18 years of age. Loves being creative.


Tuesday, August 24, 2010

hunger & hopelessness.


"Hope fuels the mind with energy and a desire to hold on. But once all hope is lost, the mind is deceased and the body will follow"
-Anonymous

Not a crumb is wasted, nor a drop of water spilt. Grimy fingers scrabble at stale bread on the dirty concrete, moving from ground to mouth in a flash. Wide eyes search the floor for a stray speck of crumb or even a small insect, anything to fill the painful hole inside his stomach. But there is nothing. The rice is gone, the maize and flour too. The livestock have been eaten and the once swollen river is now a toxic trickle. The barren land has nothing to offer, and it stands by as its people dissipate. Faithless fathers, crying children and mourning mothers, all abandon their humanity as they cease to exist. Gone is the happiness, the laughter and the light that once filled these people. They are empty now, soulless and detached from the world. They are shells of their former selves; poverty ripped all positivity from them and left them with only heartbreaking, gut wrenching sorrow.


He stands alone amongst a flood of despairing people, and the emptiness fills his gut. It's not hunger; he had learned to block that pain. No, this is worse. It's a wave of misery, poisoning his body as the feeling seeps slowly from his stomach. The dread cramps through him and takes a hold of his heart. As it reaches his brain, he feels a change in himself. He slumps to the ground in defeat, stone cold and alone. Empty eyes stare out of his sunken face as they survey the scene around him. Poverty has broken him, and he too has become a shell. He watches chaos, as the all hope inside him dies.


Wednesday, August 18, 2010

different.


Everything has changed.
I don't want your approval, I don't want your advice.
It's easier to be my own person than to try and be what you want.
So, fuck you and your ideals.
I'd rather die than to give in to you.

Thursday, August 5, 2010

birds in the sky

It's a reminder.
When I see it, I reminisce about days in the past.
Days when I still felt alive.
You used to say,
"You will always be free if you can remember who you are."
But you forgot.
It's okay, 'cause one day you'll remember.
And then we can fly again, like birds in the sky.




Tuesday, August 3, 2010

Strength & Grace

The small ligaments in the hand tighten as her fingers fan out in a fluid movement. Her tendons in her arm are burning as she forces her elbow to lock straight. Her shoulder blades protrude, causing a sting in her socket, but she stays strong. She bends so that her head almost touches her lower back, ignoring the blood rushing to her head and crunch of her vertebrae. Her buttocks clench as she stretches, her whole body screaming in pain and begging for a release. Her thighs burn, her calves are numb but she knows she will feel them when she removes her silk slippers. Her knee pops under the pressure and her ankle is seconds away from collapsing. Her mind races with the thought of the pain that tomorrow hold, but she has to push it from her thoughts.

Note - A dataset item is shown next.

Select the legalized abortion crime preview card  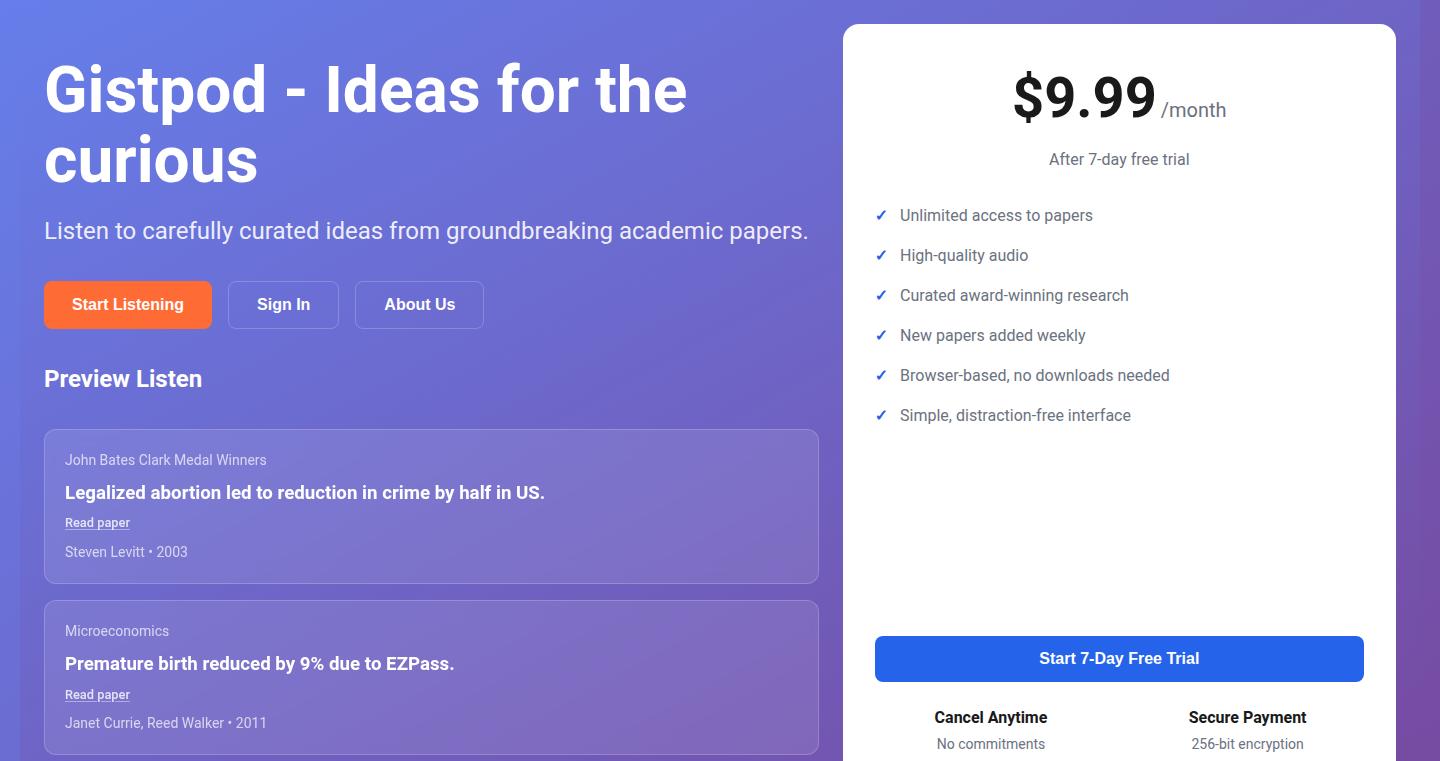tap(431, 506)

Ignore it, empty your mind, leave it behind, just concentrate.

She slowly lifts herself from the balls of her feet onto the tips of her toes. They crack ominously and her smallest toe dislocates from her foot. But she cannot hear it, she cannot feel it. All she knows is the music, soft and sweet, drifting her away from her body. Still in the position and on her toes, she begins to lift her leg. She steadies herself, no margin for error. Her legs make a straight, vertical line and she watches her left foot above her to make sure it is still pointed. She holds for one second, two, three, four, five, six, seven, eight. At last, the music stops and she crumples. The aches swamp her mind, she feels every muscle, tendon and bone. She smiles.


So much strength and stamina goes into looking so graceful and poised.

lessons learned


There is no such thing as love. It is a chemical signal in the brain, designed to encourage us to reproduce. What you feel is purely manufactured by your body to make you behave a certain way and react to different situations. Lust, however, is a real emotion. It can be felt one moment and dissipate the next, just like anger or greed. And when the lust is gone, it is often replaced with regret or remorse, and it causes pain and discomfort. It is lust, not love, which causes heartbreak and sadness.

How do I know this?
I learned the difference between love and lust a long time ago, and I learned it the hard way.